**EXERCISE AIM**. Down to the last line, set the entries down again exactly.

- - -

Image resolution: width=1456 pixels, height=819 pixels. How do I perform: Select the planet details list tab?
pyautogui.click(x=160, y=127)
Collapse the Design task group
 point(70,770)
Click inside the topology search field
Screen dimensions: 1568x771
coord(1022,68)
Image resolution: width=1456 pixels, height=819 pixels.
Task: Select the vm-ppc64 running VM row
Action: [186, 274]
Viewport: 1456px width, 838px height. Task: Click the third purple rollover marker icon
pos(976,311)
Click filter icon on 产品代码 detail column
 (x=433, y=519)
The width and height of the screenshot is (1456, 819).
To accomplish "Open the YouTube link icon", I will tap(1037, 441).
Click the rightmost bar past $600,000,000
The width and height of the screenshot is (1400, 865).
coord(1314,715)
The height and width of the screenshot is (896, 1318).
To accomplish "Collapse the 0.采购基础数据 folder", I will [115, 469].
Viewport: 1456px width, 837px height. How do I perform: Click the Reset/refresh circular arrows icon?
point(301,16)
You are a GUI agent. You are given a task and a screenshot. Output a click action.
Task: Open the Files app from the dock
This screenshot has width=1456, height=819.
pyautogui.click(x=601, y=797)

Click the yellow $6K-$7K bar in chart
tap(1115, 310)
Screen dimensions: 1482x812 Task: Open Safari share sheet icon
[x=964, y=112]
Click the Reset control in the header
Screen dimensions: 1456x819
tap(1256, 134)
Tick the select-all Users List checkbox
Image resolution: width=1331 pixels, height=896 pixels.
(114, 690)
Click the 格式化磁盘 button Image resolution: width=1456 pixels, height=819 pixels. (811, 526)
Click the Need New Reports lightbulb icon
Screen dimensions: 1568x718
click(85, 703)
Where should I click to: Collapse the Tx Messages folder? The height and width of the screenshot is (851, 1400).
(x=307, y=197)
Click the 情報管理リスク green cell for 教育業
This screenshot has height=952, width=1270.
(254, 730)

- - -

**RESPONSE BOX**.
Image resolution: width=1456 pixels, height=819 pixels. How do I perform: Select the planet details list tab?
pyautogui.click(x=160, y=127)
Collapse the Design task group
 point(70,770)
Click inside the topology search field
Screen dimensions: 1568x771
coord(1022,68)
Image resolution: width=1456 pixels, height=819 pixels.
Task: Select the vm-ppc64 running VM row
Action: [186, 274]
Viewport: 1456px width, 838px height. Task: Click the third purple rollover marker icon
pos(976,311)
Click filter icon on 产品代码 detail column
 (x=433, y=519)
The width and height of the screenshot is (1456, 819).
To accomplish "Open the YouTube link icon", I will tap(1037, 441).
Click the rightmost bar past $600,000,000
The width and height of the screenshot is (1400, 865).
coord(1314,715)
The height and width of the screenshot is (896, 1318).
To accomplish "Collapse the 0.采购基础数据 folder", I will [115, 469].
Viewport: 1456px width, 837px height. How do I perform: Click the Reset/refresh circular arrows icon?
point(301,16)
You are a GUI agent. You are given a task and a screenshot. Output a click action.
Task: Open the Files app from the dock
This screenshot has width=1456, height=819.
pyautogui.click(x=601, y=797)

Click the yellow $6K-$7K bar in chart
tap(1115, 310)
Screen dimensions: 1482x812 Task: Open Safari share sheet icon
[x=964, y=112]
Click the Reset control in the header
Screen dimensions: 1456x819
tap(1256, 134)
Tick the select-all Users List checkbox
Image resolution: width=1331 pixels, height=896 pixels.
(114, 690)
Click the 格式化磁盘 button Image resolution: width=1456 pixels, height=819 pixels. (811, 526)
Click the Need New Reports lightbulb icon
Screen dimensions: 1568x718
click(85, 703)
Where should I click to: Collapse the Tx Messages folder? The height and width of the screenshot is (851, 1400).
(x=307, y=197)
Click the 情報管理リスク green cell for 教育業
This screenshot has height=952, width=1270.
(254, 730)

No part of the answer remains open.